Aave Absorbs $8.45B Withdrawal Wave After rsETH Bridge Hack, Renewing DeFi Risk Concerns

ChainCatcher reports that Aave weathered roughly $8.45 billion in withdrawals after KelpDAO's rsETH cross-chain bridge was attacked in April 2026, with the protocol's core functions remaining operational in what became one of the largest liquidity stress tests in DeFi to date. The shock began with an exploit targeting KelpDAO's LayerZero cross-chain bridge, leading to the theft of about $292 million worth of rsETH. The loss immediately raised questions about rsETH's collateral value and solvency, and because rsETH was widely used as collateral across lending venues including Aave, risk transmission was rapid. As users rushed to pull funds, utilization in some Aave markets surged to 100%, and certain users temporarily could not withdraw. Aave's risk team responded by triggering emergency freezes and adjusting parameters to curb spillover. Aave founder Stani Kulechov said the episode underscored DeFi's growing maturity, arguing the protocol operated as intended under extreme conditions and highlighting the resilience of an on-chain, rules-based system. Independent analysts said the protocol avoided a systemic failure but the episode exposed persistent vulnerabilities in DeFi lending, including concentration risk, liquidity risk, and contagion driven by tight interconnections among protocols. They added that the actions of large borrowers can influence stability beyond what models may predict.
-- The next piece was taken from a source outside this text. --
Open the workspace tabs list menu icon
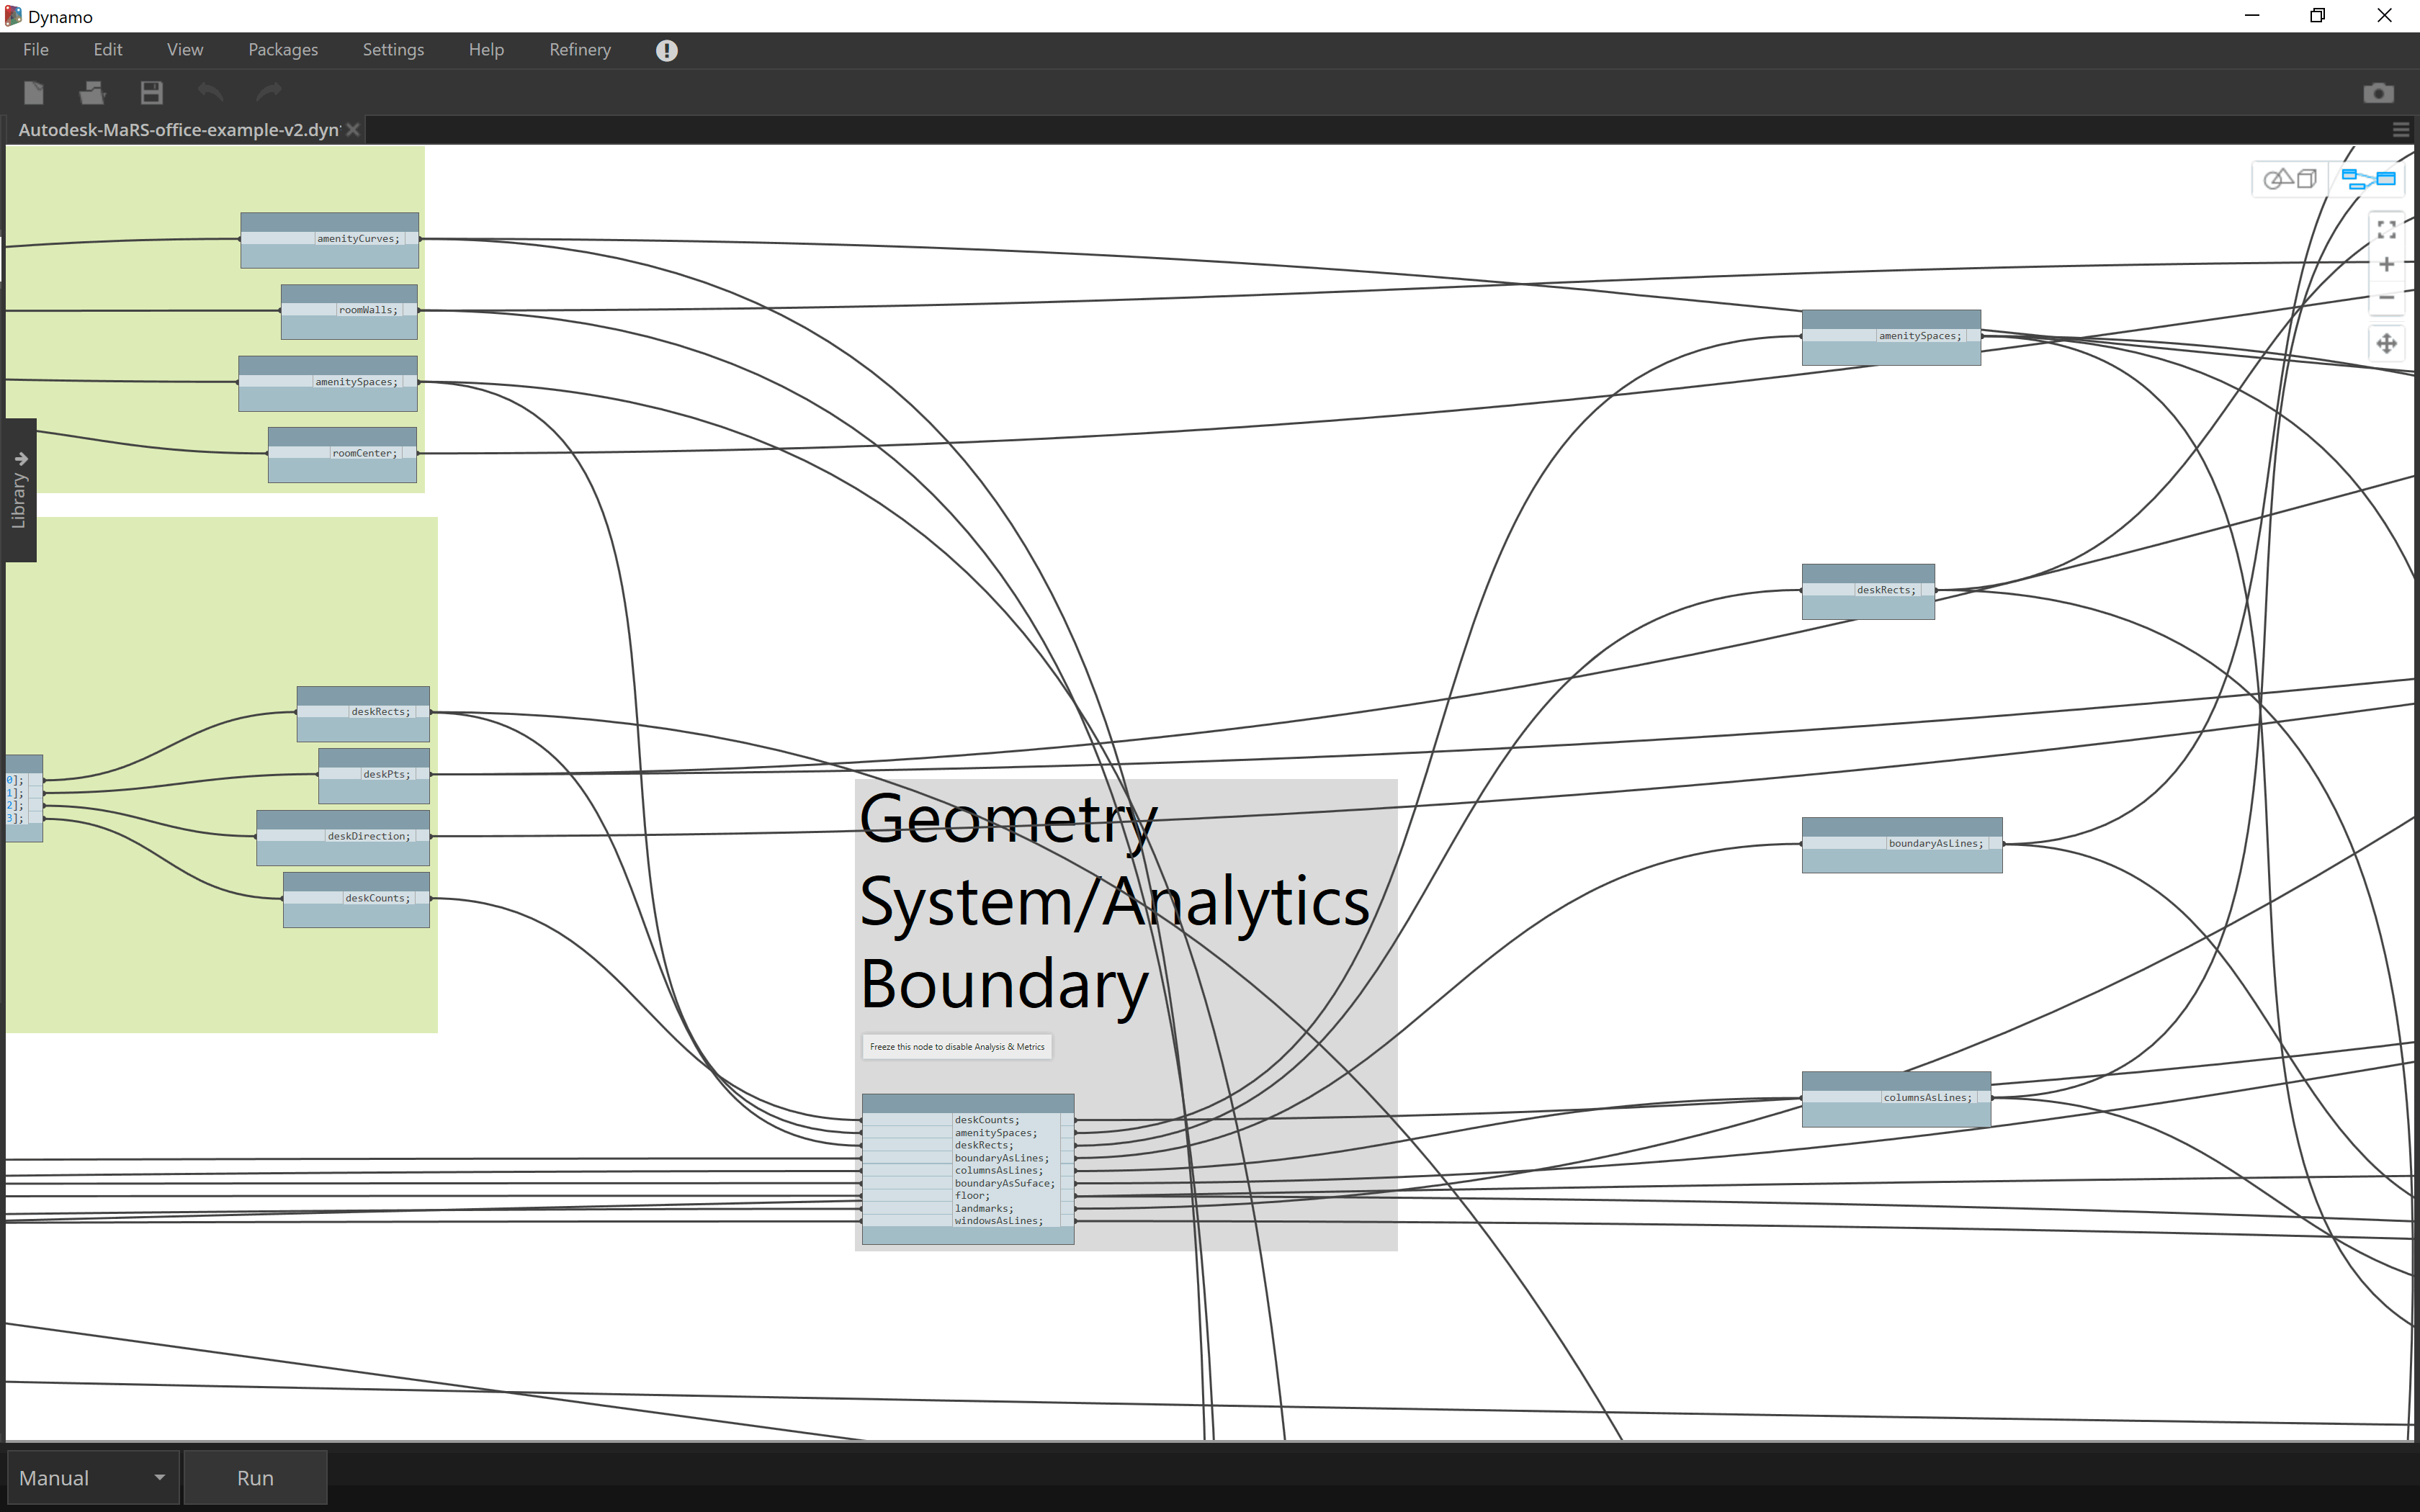This screenshot has width=2420, height=1512. click(2400, 130)
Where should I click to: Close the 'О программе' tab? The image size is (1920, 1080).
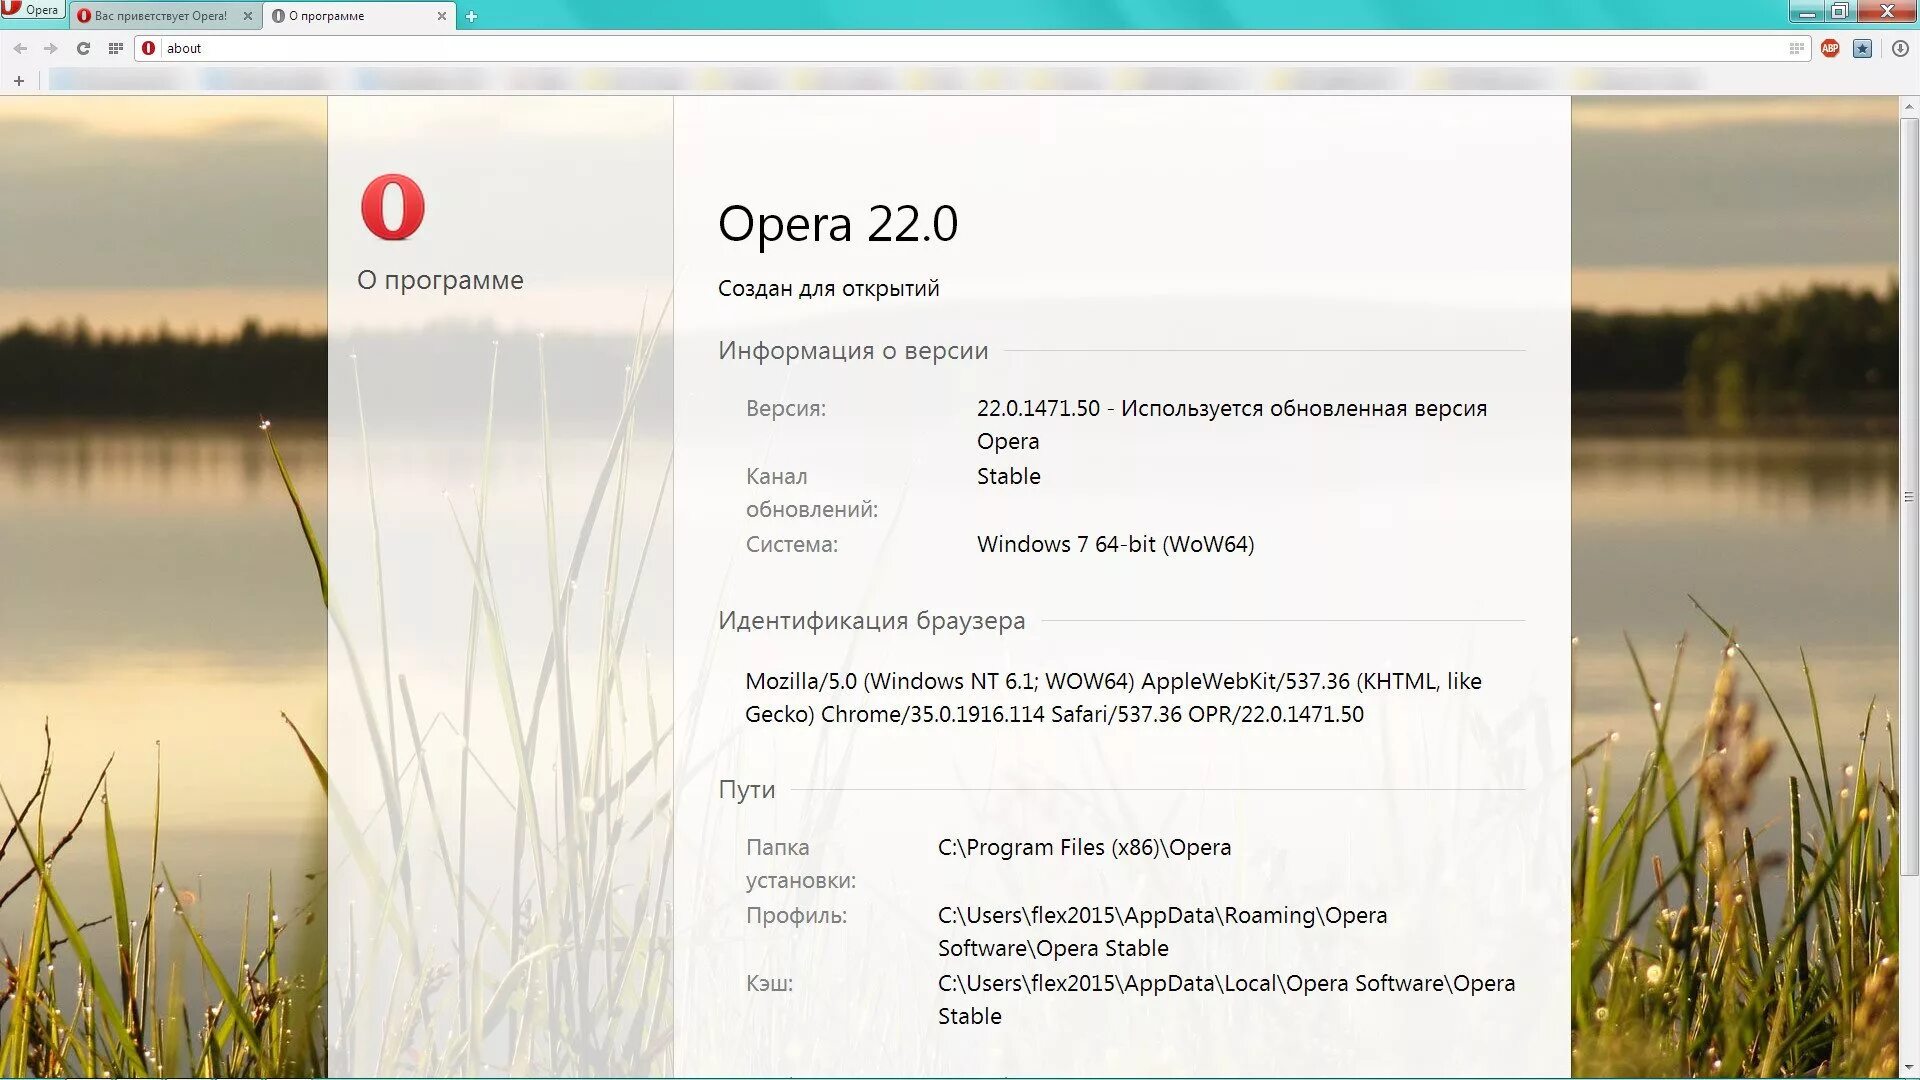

Aave currently relies on multiple layers of controls such as loan-to-value (LTV) limits, liquidation thresholds, supply caps, borrowing caps, Isolation Mode, E-Mode, and governance mechanisms. Observers said these safeguards largely worked during the turmoil, but pointed to governance response times and risk modeling as areas that still need improvement to handle future, hard-to-anticipate shocks. The incident is viewed as evidence that DeFi platforms can withstand large-scale runs without external bailouts. Analysts cautioned that one stress event does not prove system safety, and that as composability deepens, a flaw in a single external asset or cross-chain bridge can still cascade quickly into a broader liquidity crisis.